┌─ TEXT ZUM LESEN

Stephenson konnte. Im Sommer 1996 tauschte er seinen Füllfederhalter gegen ein modernes GPS-Gerät und seine Jeans gegen Shorts ein und machte sich auf nach Malaysia, seiner ersten Station, um die Verlegungsarbeiten von FLAG zu beobachten. Mit dem Satz "Information moves, or we move to it" begann dann in der Dezember-Ausgabe der Zeitschrift Stephensons überraschende fünfzigseitige (!) Titelgeschichte, angereichert mit technischen Details, Eindrücken vor Ort, Stimmungsimpressionen, Photos und historischen Exkursen über die Verkabelung der Welt seit Mitte des vorletzten Jahrhunderts.
Der "Hacker-Tourist", wie Stephenson sich selbst bezeichnete, war nach Malaysia in Thailand, Hongkong, Japan, Ägypten und England unterwegs gewesen - und was er unter der Headline "Mother Earth Mother Board" ablieferte, ist bis heute eine der spannensten und lesenswertesten Geschichten über die Vernetzung und die damit verbundene Digitalisierung unserer Welt und unseres Lebens. Seine Story ist ein episches Glanzlicht, selbst für "WIRED", jene Zeitschrift, die das digitale Lebensgefühl praktisch im Alleingang popularisierte, bevor sie - unter der Ägide des Großverlags Condé Nast - zu einer "Techno-Vogue" mutierte.
Stephensons FLAG-Stück fand, nicht nur in Deutschland, unheimlich viele "Nacherzähler". Einige Wochen nach Erscheinen der Ausgabe kündigte Stephenson beim Online-Chat mit den Lesern auf "Hotwired" (http://www.hotwired.com) etwas an, das seine Fans in freudige Erwartung stürzte: "Mir haben diese Recherchen bei der Arbeit an meinem neuen Buch sehr genützt." Worum es darin gehe, ob es eher technisch-reportagenhaft oder ein "richtiger Stephenson" sein würde, fragte ein neugieriger Chatter. "Ein richtiger Stephenson", kam die etwas verspätete Antwort, aber mehr wolle er nun nicht verraten.

└─

▶ _DEINE AUFGABE_
Schreib weiter, wie der Text über Stephensons Reportage zur Verkabelung der Welt nach seinem letzten Satz weitergeht.

┌─ GEGEBENE DATEN

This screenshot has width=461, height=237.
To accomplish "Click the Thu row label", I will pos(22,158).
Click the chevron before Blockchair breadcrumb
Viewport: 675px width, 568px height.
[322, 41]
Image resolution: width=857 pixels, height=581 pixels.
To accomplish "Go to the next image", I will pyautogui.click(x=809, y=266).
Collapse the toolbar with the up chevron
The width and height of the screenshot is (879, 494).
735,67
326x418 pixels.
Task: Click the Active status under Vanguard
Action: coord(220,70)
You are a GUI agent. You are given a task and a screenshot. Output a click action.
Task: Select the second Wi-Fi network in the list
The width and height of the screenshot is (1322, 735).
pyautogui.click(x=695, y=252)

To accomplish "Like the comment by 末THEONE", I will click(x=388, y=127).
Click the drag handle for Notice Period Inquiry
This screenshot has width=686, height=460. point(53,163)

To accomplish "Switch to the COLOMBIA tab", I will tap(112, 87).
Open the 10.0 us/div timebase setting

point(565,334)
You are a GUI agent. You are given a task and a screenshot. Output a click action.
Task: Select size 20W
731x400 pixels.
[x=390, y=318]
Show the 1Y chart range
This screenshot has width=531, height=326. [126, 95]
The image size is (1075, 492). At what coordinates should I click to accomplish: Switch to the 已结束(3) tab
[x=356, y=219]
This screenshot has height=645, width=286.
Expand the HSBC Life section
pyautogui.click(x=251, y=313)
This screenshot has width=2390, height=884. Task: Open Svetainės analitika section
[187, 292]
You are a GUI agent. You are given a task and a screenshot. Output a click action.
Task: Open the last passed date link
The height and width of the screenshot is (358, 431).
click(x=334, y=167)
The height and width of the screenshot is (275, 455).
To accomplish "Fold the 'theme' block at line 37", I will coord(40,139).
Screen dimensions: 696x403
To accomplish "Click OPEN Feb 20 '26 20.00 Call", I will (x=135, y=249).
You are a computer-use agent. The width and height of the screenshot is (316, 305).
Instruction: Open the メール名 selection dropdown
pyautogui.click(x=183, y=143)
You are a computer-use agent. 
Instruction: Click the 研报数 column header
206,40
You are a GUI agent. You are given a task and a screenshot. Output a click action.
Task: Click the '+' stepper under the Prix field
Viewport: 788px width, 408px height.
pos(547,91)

└─

▶ _DEINE LÖSUNG_
Doch was, stellt sich die Frage, ist ein "richtiger Stephenson"?
Hiro Protagonist & Co.
Zuerst einmal fallen die Romane des US-Schriftstellers mit Sicherheit in die Schubladen "Cyberpunk" und "Kult". Mit dem perfekten Gespür für das richtige Thema zur richtigen Zeit setzt der studierte Physiker und Geograph, der aus einer naturwissenschaftlichen Akademikerfamilie stammt und in Illinois und Iowa aufgewachsen ist, seit den 90er Jahren neue Maßstäbe in der Science-Fiction-Literatur.
Im 1992 erschienenen "Snow Crash" läßt er seinen Helden Hiro Protagonist, der für den "Cosa Nostra Pizza"-Zustelldienst arbeitet und einer der letzten unabhängigen Hacker seiner Zeit ist, in der Gestalt eines "Avatars" (einer angenommenen, künstlichen Persönlichkeit) in den Cyberspace eintauchen und die Welt vor der Infokalypse retten. Das Buch liefert eine Fülle von Referenzen an die Gilde der Fantasy-Rollenspieler und die Menschen ab, die sich in MUDs und MOOs - den ersten virtuellen Räumen, in denen Menschen neue Persönlichkeiten (oft Phantasiegestalten) annehmen konnten - des frühen Internet herumtrieben. Virtuelle Realität und "echte" Realität mischen sich hier nahtlos, und die später von der Sozialwissenschaftlerin Sherry Turkle (MIT) getroffene Aussage: "Ich bin viele" ("Life on the Screen") nimmt Neal Stephenson hier erzählerisch vorweg.